Bei der hier beschriebenen Vorgehensweise ist ein Rechteck $x(t) ⇒ X_{\rm L}(p) = (1 – e^{pT})/p$ nicht möglich. Die Rechteckantwort $y(t)$ kann aber als Differenz zweier Sprungantworten indirekt berechnet werden.

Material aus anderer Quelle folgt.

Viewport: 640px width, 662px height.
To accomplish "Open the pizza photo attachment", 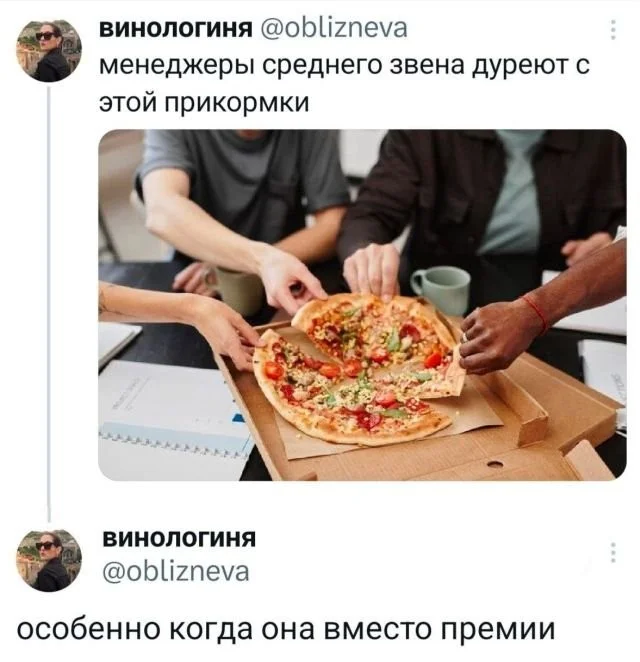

Einige Ergebnisse der Funktionentheorie
Im Gegensatz zu den Fourierintegralen, die sich in den beiden Transformationsrichtungen nur geringfügig unterscheiden, ist bei Laplace die Berechnung von $y(t)$ aus $Y_{\rm L}(p)$ – also die Rücktransformation –
- sehr viel schwieriger als die Berechnung von $Y_{\rm L}(p)$ aus $y(t)$,
- auf elementarem Weg nicht oder nur sehr umständlich lösbar.

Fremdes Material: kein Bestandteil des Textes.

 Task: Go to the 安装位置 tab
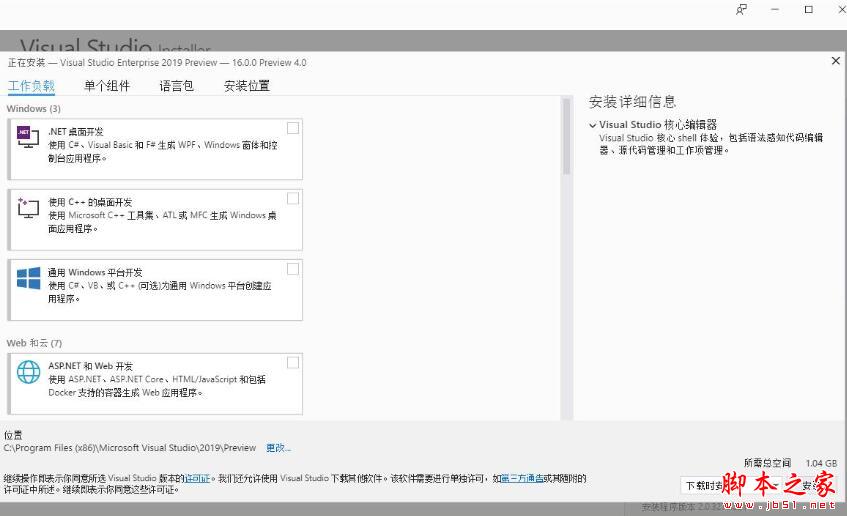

Allgemein gilt für die Laplace–Rücktransformation: $$y(t) = {\rm L}^{-1}\{Y_{\rm L}(p)\}= \lim_{\beta \hspace{0.05cm}\rightarrow \hspace{0.05cm}\infty} \hspace{0.15cm} \frac{1}{{\rm j} \cdot 2 \pi}\cdot \int\limits_{\alpha-{\rm j} \hspace{0.05cm}\cdot \hspace{0.05cm}2 \pi \beta}^{\alpha+{\rm j} \hspace{0.05cm}\cdot \hspace{0.05cm}2 \pi \beta} { Y_{\rm L}(p) \hspace{0.05cm}\cdot \hspace{0.05cm} {\rm e}^{p \hspace{0.05cm}t}}\hspace{0.1cm}{\rm d}p \hspace{0.05cm} .$$ Die Integration erfolgt parallel zur imaginären Achse (gepunktete Linie in der Grafik). Der Realteil $α$ muss dabei so gewählt werden, dass alle Pole links vom Integrationsweg liegen.

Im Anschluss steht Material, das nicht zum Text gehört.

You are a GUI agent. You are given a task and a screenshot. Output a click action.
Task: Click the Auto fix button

Die linke Grafik verdeutlicht dieses Linienintegral entlang der rot gepunkteten Vertikalen ${\rm Re}{p} = α$. Lösbar ist dieses Integral mit dem Jordanschen Lemma der Funktionstheorie, siehe $\href{https://intern.lntwww.de/cgi-bin/extern/uni.pl?uno=hyperlink&due=entitaet&e_id=4208&hyperlink_typ=entitaet_verweis&session_id=}{[Mar94]}$
In diesem Tutorial folgt nur eine sehr einfache Zusammenfassung der Vorgehensweise:
- Das Linienintegral kann entsprechend der Skizze in zwei Kreisintegrale aufgeteilt werden, wobei sämtliche Polstellen im linken Kreisintegral liegen, während das rechte Kreisintegral nur Nullstellen beinhalten darf.
- Entsprechend der Funktionstheorie liefert das rechte Kreisintegral die Zeitfunktion $y(t)$ für negative Zeiten. Aufgrund der Kausalität muss $y(t < 0)$ identisch 0 sein, was aber nach dem Hauptsatz der Funktionstheorie nur zutrifft, wenn es in der rechten $p$–Halbebene keine Pole gibt.
- Das Integral über den linken Halbkreis liefert dagegen die Zeitfunktion für $t ≥$ 0. Dieses umschließt alle Polstellen und ist mit dem Residuensatz in (relativ) einfacher Weise berechenbar, wie auf den nächsten Seiten gezeigt wird.